Camembert cheese and brie could become extinct because of a decline in fungi, French scientists have warned.
The National Centre for Scientific Research (CNRS) said that attempts to make camembert with a standard white rind over the decades had impacted the fungus used to manufacture the cheese.
The fungus could cease to exist as a result, leading the ‘extinction’ of camembert, the organisation said in a report.
It said that blue cheeses such as Roquefort were in danger, although not to the same extent as surface-ripened types such as brie and camembert.
Both families of cheese are the product of curd inoculated with a fungus. Penicillium roqueforti produces the blue spores that make Roquefort distinct, while Penicillium camemberti gives rise to the distinctive texture of the rinds of brie and camembert.
The National Centre for Scientific Research (CNRS) warned that attempts to make camembert with a standard white rind over the decades had impacted the fungus used to manufacture the cheese (Stock Image)
Roquefort (Stock Image). CNRS said in a report that blue cheeses such as Roquefort were in danger, although not as to the same extent as surface-ripened types such as brie and camembert
The fungus is believed to have grown naturally on cheeses stored in dank cellars, particularly in Normandy, where camembert was invented by farmer’s wife Marie Harel, after receiving advice from a priest she kept hidden during the French Revolution.

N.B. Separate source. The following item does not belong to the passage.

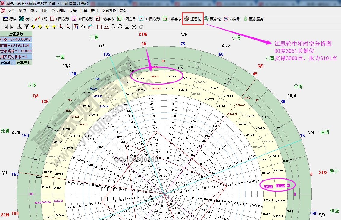
Task: Open the 文件 menu
Action: (11, 11)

Cheesemakers found that it was easier to utilise spores produced in a laboratory for the process. At first the curds of camembert were inoculated with various strains, resulting in rinds of different colours and texture.
From the 1950s manufacturers called for cloned fungi strains that developed rapidly and fitted with their ‘self-imposed specifications,’ according to the CNRS. The organisation said cheeses had to be ‘appealing, with a good flavour, no unappetising colours and no.. toxins secreted by fungi’.
In Normandy cheesemakers chose an albino strain of Penicillium camemberti to maintain white camembert rinds
‘But what happened, as it does every time an organism large or small is subjected to overly drastic selection, is their genetic diversity has been greatly reduced,’ Jeanne Ropars, a researcher at Paris-Saclay University’s laboratory of ecology, systematics and evolution, told The Times. ‘The cheesemakers didn’t realise they had selected a single individual, which is not sustainable.’
The CNRS said the micro-organisms in cheese ‘are capable of both sexual and asexual reproduction’, but the food industry was dependent upon ‘on the asexual method, producing clonal lineages to perpetuate the moulds’. This produces a cheese with a standard format but ‘over time, induces the degeneration of the [fungus] strain in question’.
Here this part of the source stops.